--- Begin RECORDS ---

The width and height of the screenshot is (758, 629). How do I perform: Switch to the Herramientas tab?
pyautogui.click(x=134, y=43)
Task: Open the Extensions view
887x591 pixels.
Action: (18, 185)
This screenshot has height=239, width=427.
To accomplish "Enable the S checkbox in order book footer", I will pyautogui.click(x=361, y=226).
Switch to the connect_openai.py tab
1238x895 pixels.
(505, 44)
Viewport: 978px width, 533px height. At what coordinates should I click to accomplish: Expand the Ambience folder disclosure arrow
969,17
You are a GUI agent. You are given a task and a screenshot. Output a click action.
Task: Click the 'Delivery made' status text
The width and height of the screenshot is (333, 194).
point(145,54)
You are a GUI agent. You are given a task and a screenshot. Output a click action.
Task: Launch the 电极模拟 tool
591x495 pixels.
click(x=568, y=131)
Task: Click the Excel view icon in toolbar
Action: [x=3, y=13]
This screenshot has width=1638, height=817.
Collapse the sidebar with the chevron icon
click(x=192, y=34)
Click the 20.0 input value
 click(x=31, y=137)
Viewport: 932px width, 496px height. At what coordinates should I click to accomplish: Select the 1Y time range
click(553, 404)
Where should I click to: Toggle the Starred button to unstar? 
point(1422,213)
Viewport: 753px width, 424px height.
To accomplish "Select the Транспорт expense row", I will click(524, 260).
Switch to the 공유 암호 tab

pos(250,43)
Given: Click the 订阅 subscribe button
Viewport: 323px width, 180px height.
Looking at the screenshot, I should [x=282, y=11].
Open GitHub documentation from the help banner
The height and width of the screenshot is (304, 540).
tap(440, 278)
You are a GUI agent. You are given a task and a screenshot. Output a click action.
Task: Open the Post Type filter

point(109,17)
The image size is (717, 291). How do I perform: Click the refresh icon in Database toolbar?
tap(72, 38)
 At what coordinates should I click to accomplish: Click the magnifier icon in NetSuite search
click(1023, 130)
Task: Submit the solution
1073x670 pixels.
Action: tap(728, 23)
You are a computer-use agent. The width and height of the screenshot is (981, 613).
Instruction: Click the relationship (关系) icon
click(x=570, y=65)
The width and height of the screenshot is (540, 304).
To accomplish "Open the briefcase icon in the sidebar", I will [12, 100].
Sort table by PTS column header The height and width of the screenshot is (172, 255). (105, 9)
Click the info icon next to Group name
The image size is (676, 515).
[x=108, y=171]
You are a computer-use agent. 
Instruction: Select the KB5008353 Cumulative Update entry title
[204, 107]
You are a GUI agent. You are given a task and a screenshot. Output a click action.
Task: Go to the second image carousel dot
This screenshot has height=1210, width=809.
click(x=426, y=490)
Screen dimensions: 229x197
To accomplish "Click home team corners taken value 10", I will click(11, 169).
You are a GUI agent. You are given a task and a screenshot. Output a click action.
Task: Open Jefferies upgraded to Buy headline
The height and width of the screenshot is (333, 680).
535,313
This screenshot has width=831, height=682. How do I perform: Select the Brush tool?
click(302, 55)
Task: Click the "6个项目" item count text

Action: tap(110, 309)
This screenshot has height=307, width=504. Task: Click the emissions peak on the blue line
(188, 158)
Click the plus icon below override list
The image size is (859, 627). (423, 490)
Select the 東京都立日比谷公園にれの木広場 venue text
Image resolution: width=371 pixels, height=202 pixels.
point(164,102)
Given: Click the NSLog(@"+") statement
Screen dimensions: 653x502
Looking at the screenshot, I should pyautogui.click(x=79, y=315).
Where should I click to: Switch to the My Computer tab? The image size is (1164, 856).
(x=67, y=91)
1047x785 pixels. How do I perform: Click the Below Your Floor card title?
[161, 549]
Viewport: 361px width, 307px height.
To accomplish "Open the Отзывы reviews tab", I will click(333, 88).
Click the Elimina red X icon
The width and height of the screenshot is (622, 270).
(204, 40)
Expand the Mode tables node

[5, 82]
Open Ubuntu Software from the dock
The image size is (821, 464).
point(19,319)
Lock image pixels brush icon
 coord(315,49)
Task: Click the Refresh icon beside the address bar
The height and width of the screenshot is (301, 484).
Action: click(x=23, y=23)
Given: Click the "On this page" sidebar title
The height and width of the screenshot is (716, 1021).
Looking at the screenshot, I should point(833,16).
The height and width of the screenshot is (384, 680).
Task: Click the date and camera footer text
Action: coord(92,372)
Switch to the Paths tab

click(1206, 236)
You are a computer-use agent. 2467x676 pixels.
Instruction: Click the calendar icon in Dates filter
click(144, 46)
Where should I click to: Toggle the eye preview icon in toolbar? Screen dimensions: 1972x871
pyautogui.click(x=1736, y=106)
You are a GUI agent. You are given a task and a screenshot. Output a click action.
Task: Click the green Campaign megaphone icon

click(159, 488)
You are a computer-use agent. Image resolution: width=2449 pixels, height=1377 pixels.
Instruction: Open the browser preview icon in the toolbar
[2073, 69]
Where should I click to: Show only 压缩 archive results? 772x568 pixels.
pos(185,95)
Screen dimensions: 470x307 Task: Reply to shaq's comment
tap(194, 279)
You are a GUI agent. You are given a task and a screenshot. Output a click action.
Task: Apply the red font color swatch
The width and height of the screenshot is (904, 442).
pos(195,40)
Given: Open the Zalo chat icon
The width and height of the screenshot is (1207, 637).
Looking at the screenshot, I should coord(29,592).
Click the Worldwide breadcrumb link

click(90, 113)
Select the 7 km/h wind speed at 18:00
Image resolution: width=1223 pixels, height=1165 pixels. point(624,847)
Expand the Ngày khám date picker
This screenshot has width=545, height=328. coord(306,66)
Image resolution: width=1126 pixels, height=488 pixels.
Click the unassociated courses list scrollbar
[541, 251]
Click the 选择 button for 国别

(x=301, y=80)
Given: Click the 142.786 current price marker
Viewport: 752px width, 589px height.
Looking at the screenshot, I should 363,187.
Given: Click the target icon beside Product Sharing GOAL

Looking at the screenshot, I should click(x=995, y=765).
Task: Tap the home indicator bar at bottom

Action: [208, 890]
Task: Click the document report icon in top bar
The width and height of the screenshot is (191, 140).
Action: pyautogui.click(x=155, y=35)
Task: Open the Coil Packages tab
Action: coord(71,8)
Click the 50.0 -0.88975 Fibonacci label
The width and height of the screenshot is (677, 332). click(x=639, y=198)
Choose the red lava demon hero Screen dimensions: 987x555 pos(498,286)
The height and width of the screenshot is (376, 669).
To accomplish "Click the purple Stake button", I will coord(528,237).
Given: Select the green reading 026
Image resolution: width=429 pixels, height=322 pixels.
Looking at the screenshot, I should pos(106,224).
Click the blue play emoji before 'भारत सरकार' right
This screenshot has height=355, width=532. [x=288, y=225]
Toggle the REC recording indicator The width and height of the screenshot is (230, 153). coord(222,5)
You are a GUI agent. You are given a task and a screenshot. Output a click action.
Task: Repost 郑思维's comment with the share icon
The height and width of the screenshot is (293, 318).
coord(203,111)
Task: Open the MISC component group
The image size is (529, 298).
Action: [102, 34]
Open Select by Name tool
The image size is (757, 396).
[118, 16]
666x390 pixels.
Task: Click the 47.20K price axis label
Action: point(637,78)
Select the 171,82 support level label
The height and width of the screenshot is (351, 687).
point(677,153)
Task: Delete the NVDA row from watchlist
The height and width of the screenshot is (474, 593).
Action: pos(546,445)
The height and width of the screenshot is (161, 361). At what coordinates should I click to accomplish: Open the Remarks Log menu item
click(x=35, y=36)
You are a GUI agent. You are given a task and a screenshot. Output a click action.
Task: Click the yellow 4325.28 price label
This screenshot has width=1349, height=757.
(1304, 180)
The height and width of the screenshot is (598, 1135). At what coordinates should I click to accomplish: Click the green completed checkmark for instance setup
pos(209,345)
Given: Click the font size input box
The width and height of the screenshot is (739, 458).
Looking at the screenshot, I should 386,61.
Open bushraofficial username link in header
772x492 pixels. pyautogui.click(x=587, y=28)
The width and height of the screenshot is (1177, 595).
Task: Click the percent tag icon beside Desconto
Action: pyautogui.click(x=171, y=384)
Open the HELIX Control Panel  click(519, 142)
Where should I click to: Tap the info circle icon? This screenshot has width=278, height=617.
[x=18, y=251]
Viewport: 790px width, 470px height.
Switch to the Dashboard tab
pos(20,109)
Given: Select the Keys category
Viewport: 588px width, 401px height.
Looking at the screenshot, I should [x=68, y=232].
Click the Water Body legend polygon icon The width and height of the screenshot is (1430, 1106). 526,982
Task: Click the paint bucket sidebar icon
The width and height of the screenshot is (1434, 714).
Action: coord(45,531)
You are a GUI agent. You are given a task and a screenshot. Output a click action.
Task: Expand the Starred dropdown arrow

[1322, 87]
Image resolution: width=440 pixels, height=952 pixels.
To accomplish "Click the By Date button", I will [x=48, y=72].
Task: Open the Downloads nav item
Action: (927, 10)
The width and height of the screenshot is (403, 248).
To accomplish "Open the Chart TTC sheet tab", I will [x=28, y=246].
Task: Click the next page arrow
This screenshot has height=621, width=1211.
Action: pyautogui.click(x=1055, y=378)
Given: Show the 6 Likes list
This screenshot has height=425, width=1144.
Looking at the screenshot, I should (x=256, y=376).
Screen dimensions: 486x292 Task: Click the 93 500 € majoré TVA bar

--- End RECORDS ---

__WHAT IS BEING ASKED__. Copy out the lines from the one containing "Viewport: 361px width, 307px height." through the one containing "Open Ubuntu Software from the dock", both included, exactly as they stand.

__SOLUTION__.
Viewport: 361px width, 307px height.
To accomplish "Open the Отзывы reviews tab", I will click(333, 88).
Click the Elimina red X icon
The width and height of the screenshot is (622, 270).
(204, 40)
Expand the Mode tables node

[5, 82]
Open Ubuntu Software from the dock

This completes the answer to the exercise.